# Texto fornecido:
O CAMINHO DO CAMINHO, 21












Transgressão e Transmutação

Cynthia Guimarães Taveira

Transgredirias? Transgredirias nu? Não estás sempre nu? Conseguirás estar sempre nu? Genuinamente nu, sem ritos, nem ideias, nem abismos, nem alturas. Assim sujeito como um menino num berço lançado ao rio. Nascendo duas vezes a cada instante. Há tantas transgressões mas só algumas são escutadas. Só algumas são actos de amor genuíno. Amor genuíno, despido, entregue,
vertical. Como um beijo no qual se projecta a alma toda. Como um abraço que é um vôo de liberdade.



No filme “Indiana Jones e a Grande Cruzada” de Spielberg, a fotogramas tantos, o herói é confrontado com um abismo. Entre ele e o Graal, um imenso vazio se estende para baixo. Perante a dúvida, e pensando rapidamente, o herói tem a atitude mais surpreendente e lança-se sobre ele. Surpreendentemente, uma ponte de luz aparece para o suportar. Nos seus movimentos interiores voláteis o herói associou o salto no abismo à fé e, em última análise, a transgressão é um acto de fé como se esta fosse a sua essência.

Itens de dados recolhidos

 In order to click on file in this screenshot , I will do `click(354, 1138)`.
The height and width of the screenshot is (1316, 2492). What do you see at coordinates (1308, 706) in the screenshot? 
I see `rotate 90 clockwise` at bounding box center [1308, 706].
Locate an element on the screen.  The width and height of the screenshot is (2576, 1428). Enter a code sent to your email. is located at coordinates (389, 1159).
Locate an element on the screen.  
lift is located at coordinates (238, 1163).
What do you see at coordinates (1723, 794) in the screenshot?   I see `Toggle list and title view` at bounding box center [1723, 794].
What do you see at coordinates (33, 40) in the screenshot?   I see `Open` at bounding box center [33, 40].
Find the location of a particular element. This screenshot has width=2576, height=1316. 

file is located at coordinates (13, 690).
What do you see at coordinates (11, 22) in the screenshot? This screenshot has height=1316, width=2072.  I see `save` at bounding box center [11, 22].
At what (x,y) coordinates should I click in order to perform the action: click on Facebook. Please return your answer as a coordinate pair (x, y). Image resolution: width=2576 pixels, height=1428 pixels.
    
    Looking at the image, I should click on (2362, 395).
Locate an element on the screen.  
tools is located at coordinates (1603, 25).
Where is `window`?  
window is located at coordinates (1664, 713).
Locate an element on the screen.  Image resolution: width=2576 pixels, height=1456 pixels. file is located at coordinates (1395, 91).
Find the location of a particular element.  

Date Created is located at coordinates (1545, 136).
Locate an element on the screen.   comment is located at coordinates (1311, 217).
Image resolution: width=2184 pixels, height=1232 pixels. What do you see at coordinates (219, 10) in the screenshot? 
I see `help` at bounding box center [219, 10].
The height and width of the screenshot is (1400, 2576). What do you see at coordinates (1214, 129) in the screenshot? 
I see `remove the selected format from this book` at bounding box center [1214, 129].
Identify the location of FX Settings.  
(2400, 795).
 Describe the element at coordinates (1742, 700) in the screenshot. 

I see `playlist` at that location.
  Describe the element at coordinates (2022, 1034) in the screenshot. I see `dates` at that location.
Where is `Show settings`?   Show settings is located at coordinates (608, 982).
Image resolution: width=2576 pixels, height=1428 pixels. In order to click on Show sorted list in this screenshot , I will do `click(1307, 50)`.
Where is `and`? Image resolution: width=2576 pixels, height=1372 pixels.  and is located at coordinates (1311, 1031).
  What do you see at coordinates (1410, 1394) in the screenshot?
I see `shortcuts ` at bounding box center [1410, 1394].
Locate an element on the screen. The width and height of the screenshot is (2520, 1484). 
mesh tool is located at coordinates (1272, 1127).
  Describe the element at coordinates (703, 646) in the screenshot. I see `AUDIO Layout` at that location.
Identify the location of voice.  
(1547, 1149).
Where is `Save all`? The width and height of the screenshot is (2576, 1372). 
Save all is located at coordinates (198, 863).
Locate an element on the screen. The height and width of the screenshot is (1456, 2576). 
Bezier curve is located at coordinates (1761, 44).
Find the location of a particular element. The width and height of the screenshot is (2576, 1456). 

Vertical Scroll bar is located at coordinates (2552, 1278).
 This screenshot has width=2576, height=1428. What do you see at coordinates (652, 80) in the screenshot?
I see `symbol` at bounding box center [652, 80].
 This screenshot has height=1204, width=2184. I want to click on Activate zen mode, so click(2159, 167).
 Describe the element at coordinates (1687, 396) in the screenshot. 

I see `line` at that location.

# Trabalho pedido:
Prossiga o texto sobre transgressão e transmutação a partir da última frase apresentada.

# Resposta:
Porque nada acontece por acaso, no outro dia, dei-me conta de que nada sabia sobre esse Santo a quem foi dado o nome de S. Valentim. Vim a constatar que existiam dois prováveis mas que, no entanto, a lenda girava em torno do amor e da transgressão. Eis uma versão da lenda e suas origens romanas:

A história do Dia de São Valentim remonta a um obscuro dia de jejum tido em homenagem a São Valentim. A associação com o amor romântico chega depois do final da Idade Média, durante o qual o conceito de amor romântico foi formulado.
O bispo Valentim lutou contra as ordens do imperador Cláudio II, que havia proibido o casamento durante as guerras, acreditando que os solteiros eram melhores combatentes. O bispo continuou a celebrar casamentos apesar da proibição do imperador. A prática foi descoberta e Valentim foi preso e condenado à morte. Enquanto estava preso, muitos jovens enviaram-lhe flores e bilhetes dizendo que ainda acreditavam no amor e, durante esse período na prisão, apaixonou-se pela filha cega de um carcereiro devolvendo-lhe a visão milagrosamente. Antes da execução, Valentim escreveu uma mensagem de adeus para a sua amada, na qual assinava como “Seu Namorado” ou “De seu Valentim”. Considerado mártir pela Igreja Católica, a data de sua morte - 14 de Fevereiro - também marca a véspera das lupercais, festas anuais celebradas na Roma Antiga em honra de Juno (deusa da mulher e do matrimónio) e de Pan (deus da natureza). Um dos rituais desse festival era a passeata da fertilidade, em que os sacerdotes caminhavam pela cidade batendo em todas as mulheres com correias de couro de cabra para assegurar a fecundidade.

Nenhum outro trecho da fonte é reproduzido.